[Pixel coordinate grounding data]
_ _ _ _ _
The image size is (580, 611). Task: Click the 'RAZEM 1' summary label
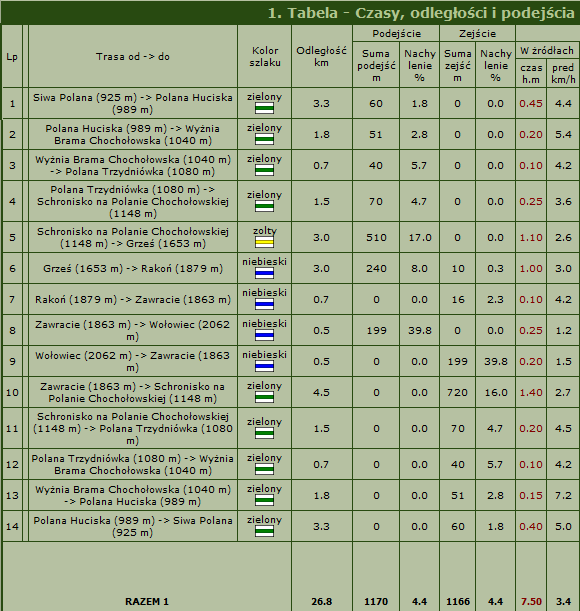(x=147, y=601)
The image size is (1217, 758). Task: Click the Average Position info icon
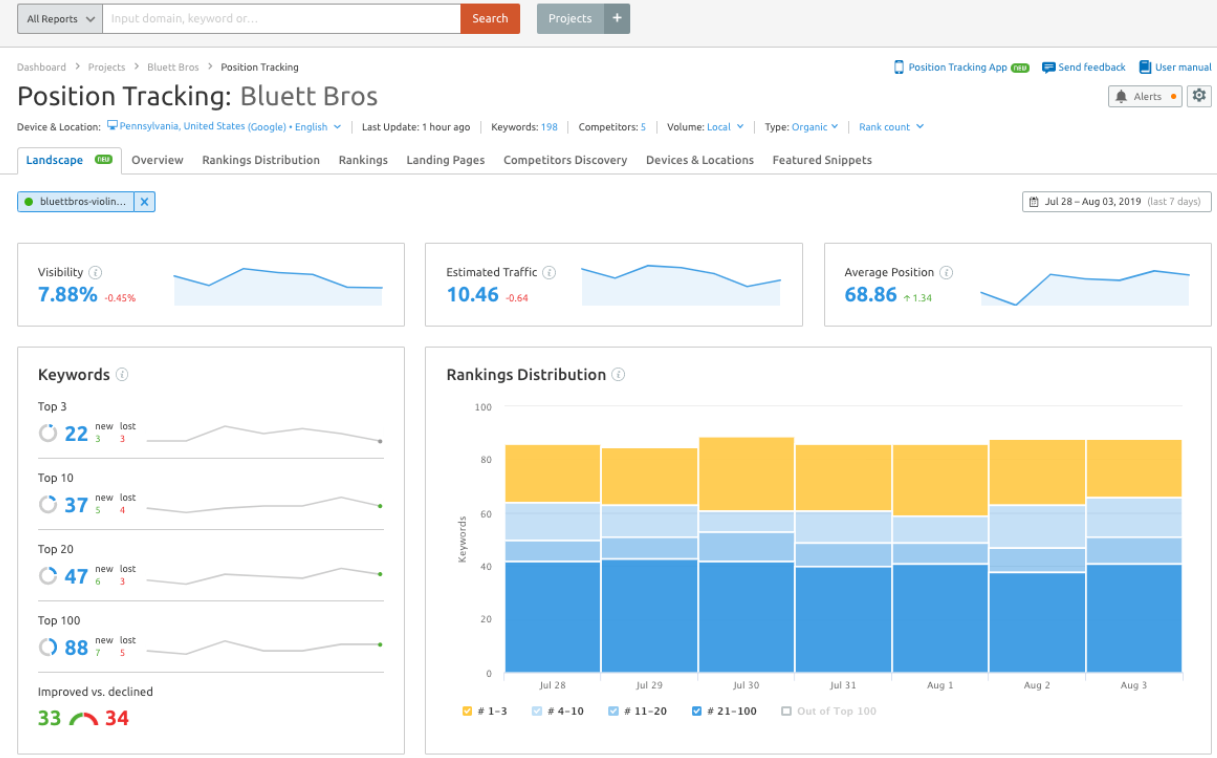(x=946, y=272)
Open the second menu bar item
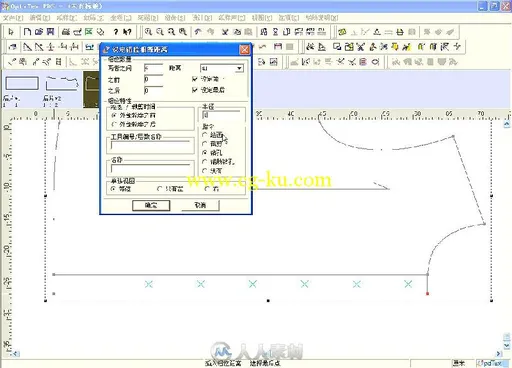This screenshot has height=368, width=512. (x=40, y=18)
_ _ _ _ _
**EXERCISE:** Your reply should be the full data above, copied exactly, with no pictures in it.

**OUTPUT FOR THIS EXERCISE:**
The image size is (580, 611). Task: Click the 'RAZEM 1' summary label
(x=147, y=601)
The image size is (1217, 758). Task: Click the Average Position info icon
(x=946, y=272)
Open the second menu bar item
This screenshot has height=368, width=512. (x=40, y=18)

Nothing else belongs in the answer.